> _Trecho do documento_:
━━━━
A loja ocupa três andares, numa área de mais de 600 metros quadrados lotados de infindáveis formas de educação sexual. A coisa toda é bem desorganizada - um “elefante branco”, como o dono da loja reconhece -, mas há uma certa lógica na separação por gênero. No terceiro andar, os gays. No primeiro, fica a diversão retrô dos VHSs - pela idade das fitas, dá pra deduzir a existência de um festival de pentelhos crespos, em contraste com os DVDs mais jovenzinhos e depilados que ocupam a área nobre do andar do meio. O filé fica na estante das paródias: Men in Black, Superman, The Nanny, Whore of the Rings, Sluts and the City.

O Hilton é um gozo. A malha de lã laranja sob o pulôver vermelho lhe dá um ar setentista, que orna com as longas suíças apertadas sob uma viseira. Ele é dono da Zil desde 1988, quando uniu-se ao irmão Celso, pioneiro do estabelecimento, em sociedade. O jovem judeu parece ter saído de um filme das Brasileirinhas. Hilton tem a fala rápida e atropelada, como a de um adolescente que quer logo chegar ao ponto. Porém, ao contrário do púbere, mantém uma agradável presença no alto de seus maduros 50 anos.
━━━━
> _Linhas de dados_:

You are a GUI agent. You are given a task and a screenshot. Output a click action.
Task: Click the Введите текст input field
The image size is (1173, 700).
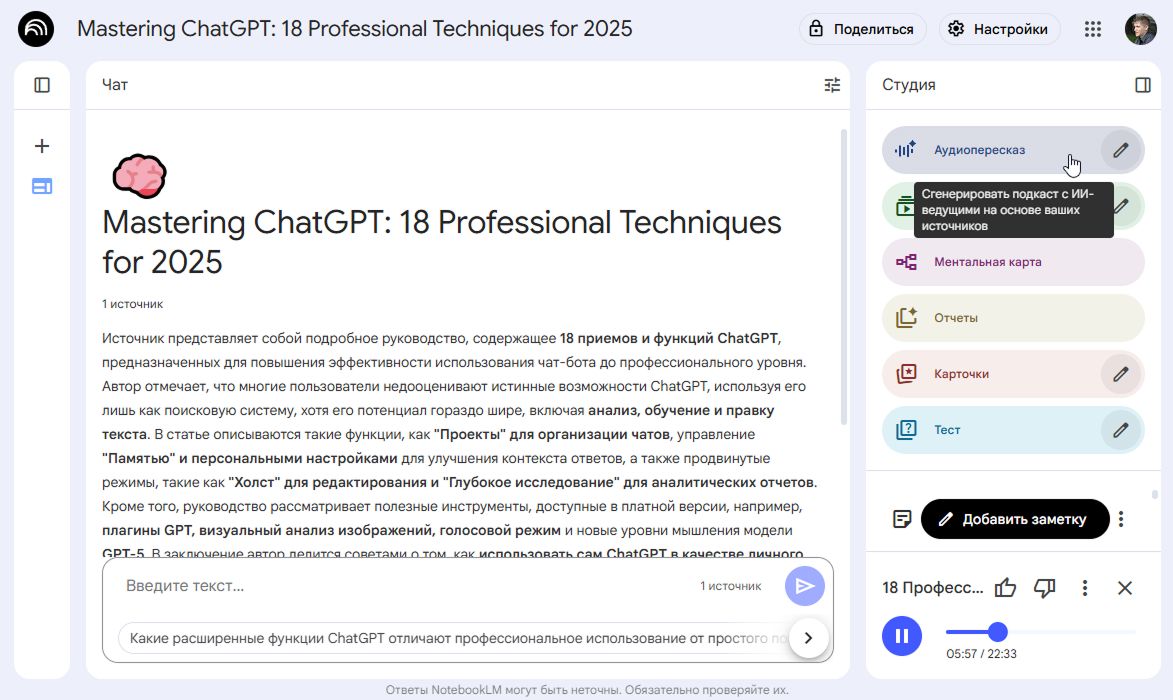tap(400, 586)
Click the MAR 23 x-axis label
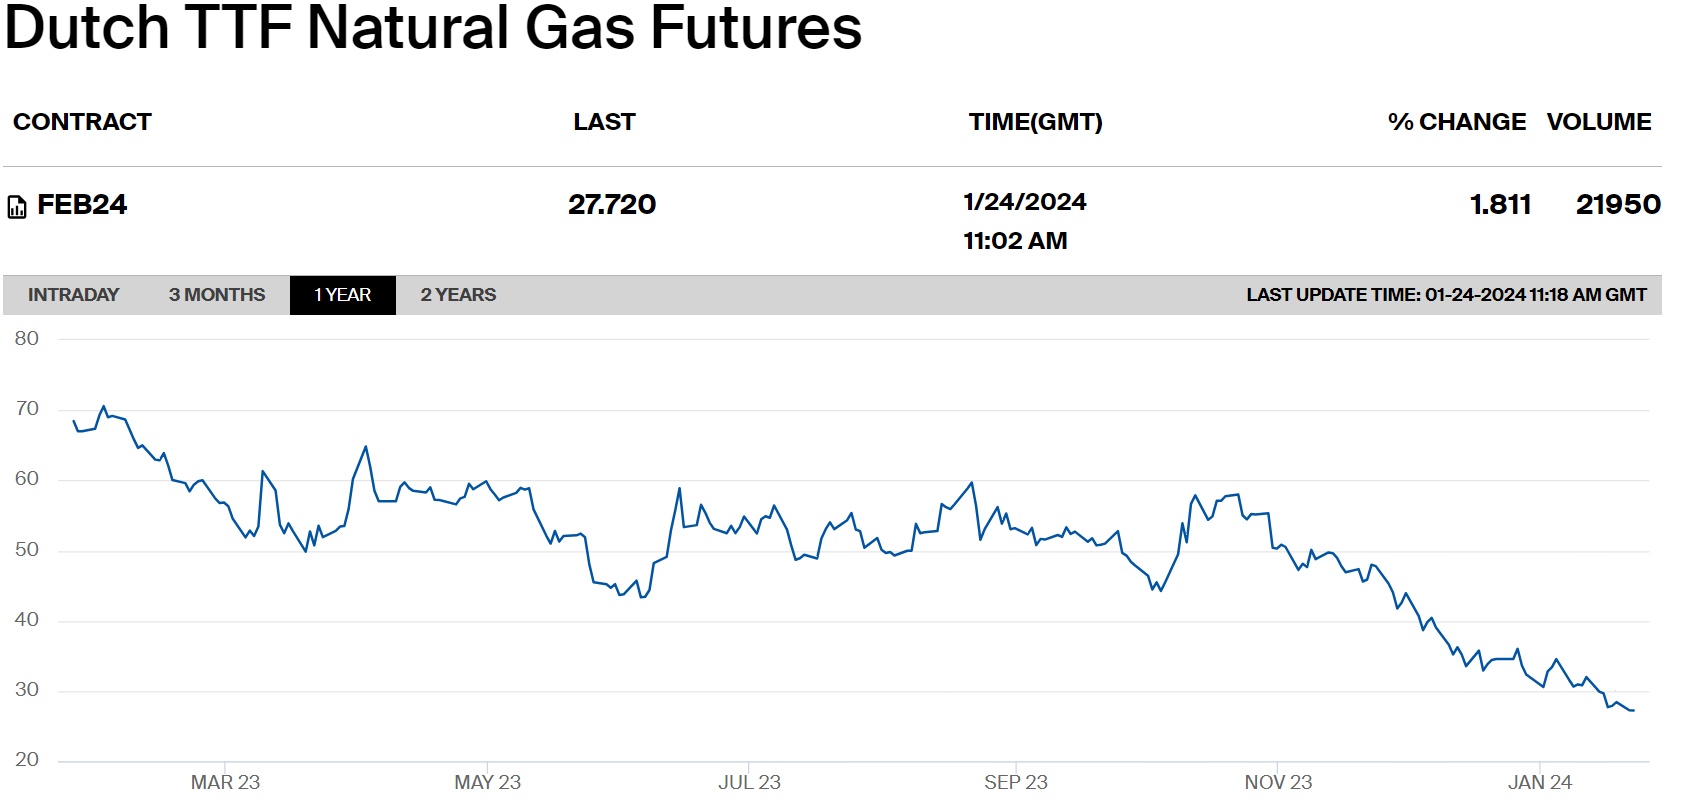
━━━━
> _Problemas a resolver_:
#1 Passe para o inglês esta frase do trecho sobre a loja: "Ele é dono da Zil desde 1988, quando uniu-se ao irmão Celso, pioneiro do estabelecimento, em sociedade."
#2 De acordo com o trecho, quantos andares a loja ocupa?
Não é preciso usar os itens.

> _Respostas por tarefa_:
#1 He has owned Zil since 1988, when he went into partnership with his brother Celso, the store's pioneer.

#2 Três andares.